Clinical and biochemical monitoring of patients with fatty acid oxidation disorders

• Published in: Journal of inherited metabolic disease Vol. 33; no. 5; pp. 495 - 500
• Main Authors: Lund, Allan Meldgaard, Skovby, Flemming, Vestergaard, Helle, Christensen, Mette, Christensen, Ernst
• Format: Journal Article
• Language: English
• Published: Dordrecht Dordrecht : Springer Netherlands 01.10.2010; Springer Netherlands; Springer; Blackwell Publishing Ltd
• Subjects: Adolescent; Adult; Biochemistry; Biological and medical sciences; Biomarkers - blood; Child; Child, Preschool; Continuity of Patient Care; Energy Metabolism - genetics; Fatty Acid Oxidation; Fatty Acids - metabolism; Genotype; Health Knowledge, Attitudes, Practice; Human Genetics; Humans; Infant; Infant, Newborn; Internal Medicine; Lipid Metabolism, Inborn Errors - diagnosis; Lipid Metabolism, Inborn Errors - enzymology; Lipid Metabolism, Inborn Errors - genetics; Lipid Metabolism, Inborn Errors - therapy; Medical genetics; Medical sciences; Medicine; Medicine & Public Health; Metabolic Diseases; Mitochondria - enzymology; Mitochondrial Diseases - diagnosis; Mitochondrial Diseases - enzymology; Mitochondrial Diseases - genetics; Mitochondrial Diseases - therapy; Oxidation-Reduction; Patient Education as Topic; Pediatrics; Phenotype; Predictive Value of Tests; Prognosis; Time Factors; Young Adult; Creatine Kinase; Pivmecillinam; Carnitine Supplementation; Free Carnitine; Carnitine; Human; Nutrition; Surveillance; Lipids; Genetics; Patient; Metabolic diseases; Biochemistry; Oxidation; Fatty acids; Monitoring; Genetic disease
• ISSN: 0141-8955; 1573-2665; 1573-2665
• DOI: 10.1007/s10545-009-9000-2

Evidence-based guidelines for monitoring patients with disorders in fatty acid oxidation (FAO) are lacking, and most protocols are based on expert statements. Here, we describe our protocol for Danish patients.

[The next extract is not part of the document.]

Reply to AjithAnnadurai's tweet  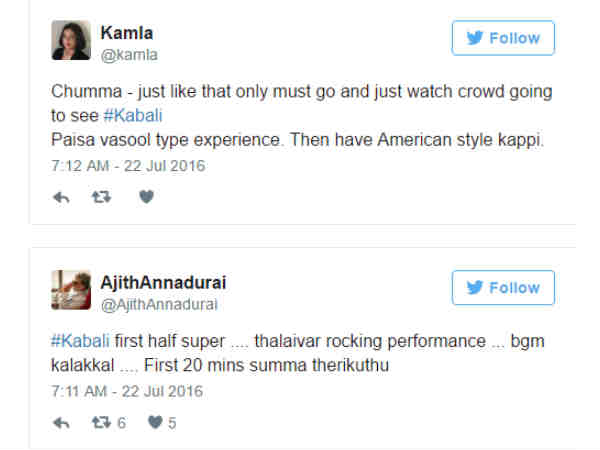[61, 423]
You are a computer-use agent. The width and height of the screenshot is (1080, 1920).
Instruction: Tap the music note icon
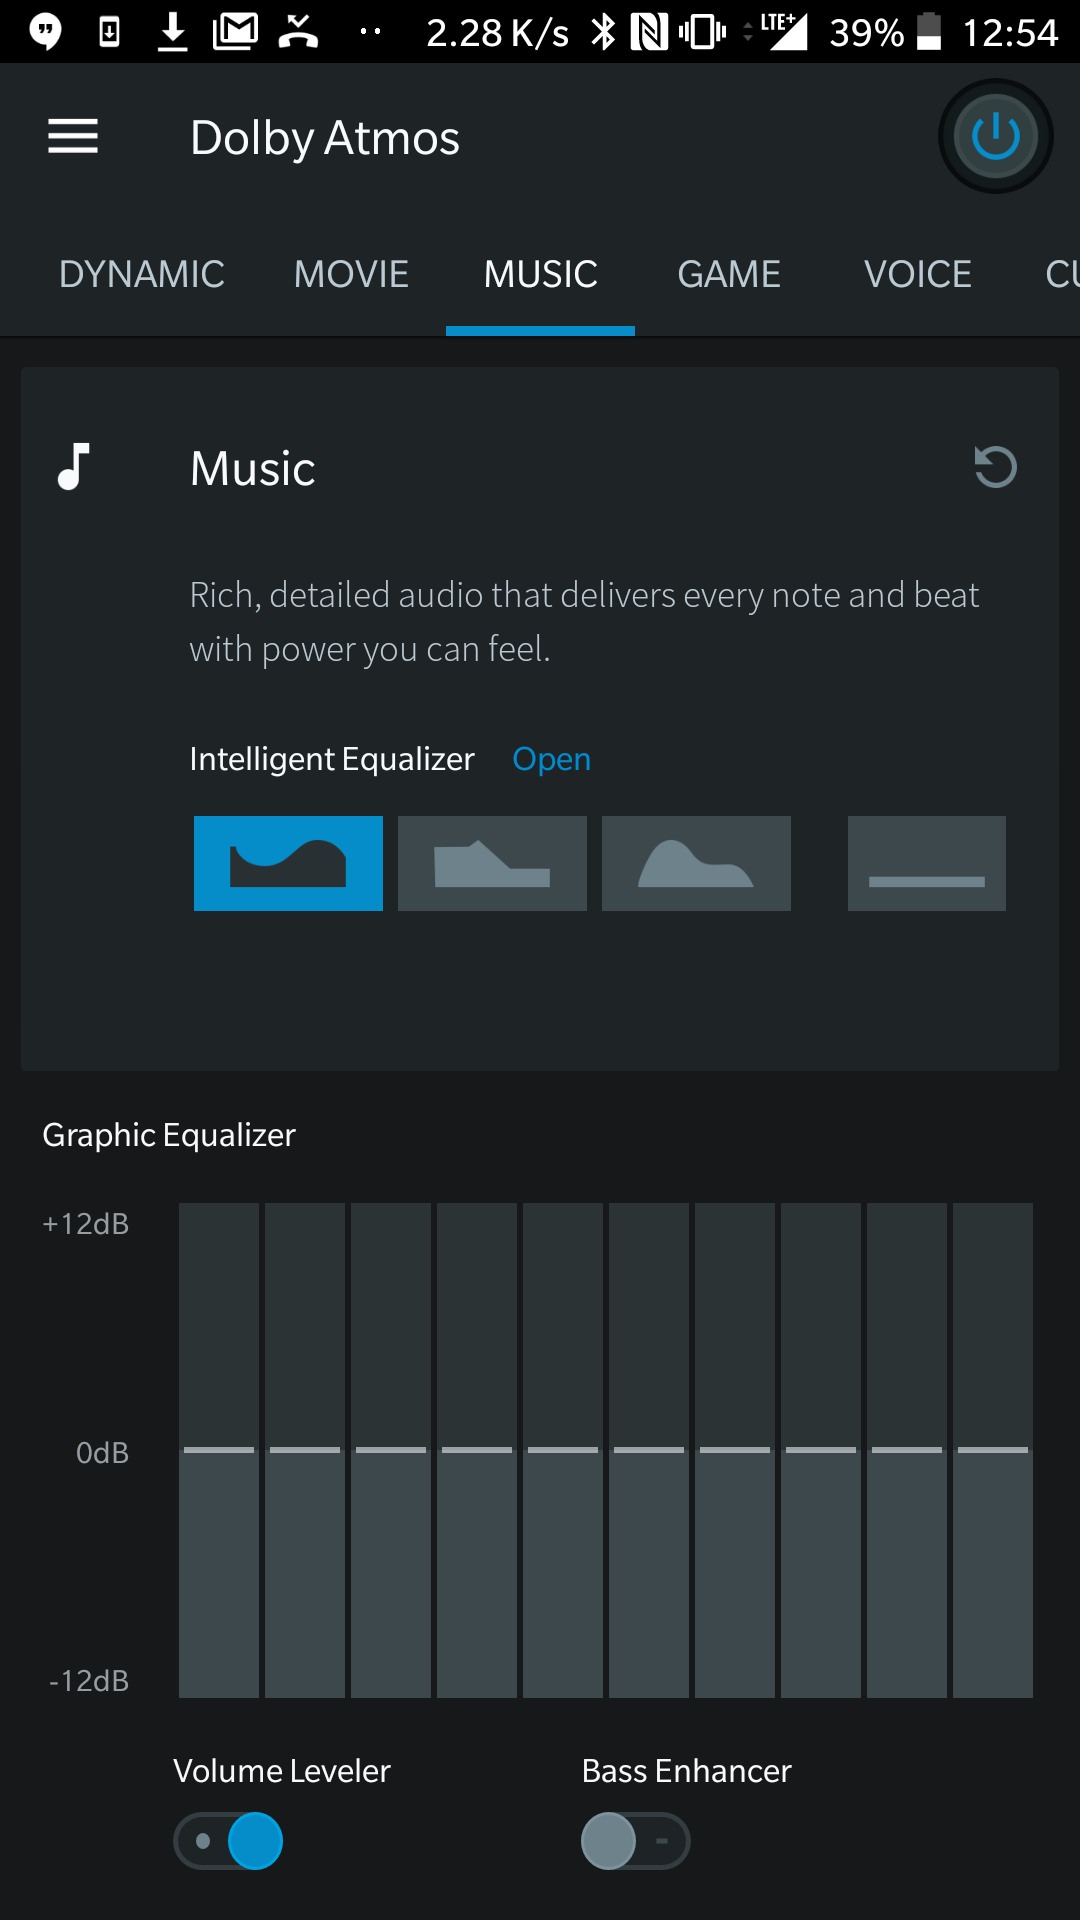74,468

Clinical monitoring is the most important measure and has the main aims of checking growth, development and diet and of bringing families to the clinic regularly to remind them of their child's risk and review how they cope and adjust, e.g. to an acute intercurrent illness. Most of these measures are simple and can be carried out during a routine out-patient visit; we seldom do more complicated assessments by a neuropsychologist, speech therapist, or physical and occupational therapists. Paraclinical measurements are not used for short-chain and medium-chain disorders; electrocardiography (including 24 h monitoring) and echocardiography are done for most patients with long-chain and carnitine transporter deficiencies. Eye examination is done in all, and liver ultrasonography in some patients with long-chain 3-hydroxyacyl-coenzyme A dehydrogenase/tri-functional protein (LCHAD/TFP) deficiencies. Biochemical follow-up includes determination of free carnitine and acylcarnitines. Free carnitine is measured to monitor carnitine supplementation in patients with multiple acyl-coenzyme A dehydrogenase deficiency (MADD) and carnitine transporter deficiency (CTD) and to follow metabolic control and disclose deficiency states in other FAO disorders. We are evaluating long-chain acylcarnitines in patients with long-chain disorders; so far there does not seem to be any clear-cut benefit in following these levels. An erythrocyte fatty acid profile is done in patients with long-chain disorders to test for essential fatty acid and docosahexanoic acid (DHA) deficiencies. The measurement of creatine kinase is helpful in long-chain disorders. Ongoing follow-up and education of the patient is important throughout life to prevent disease morbidity or death from metabolic crises.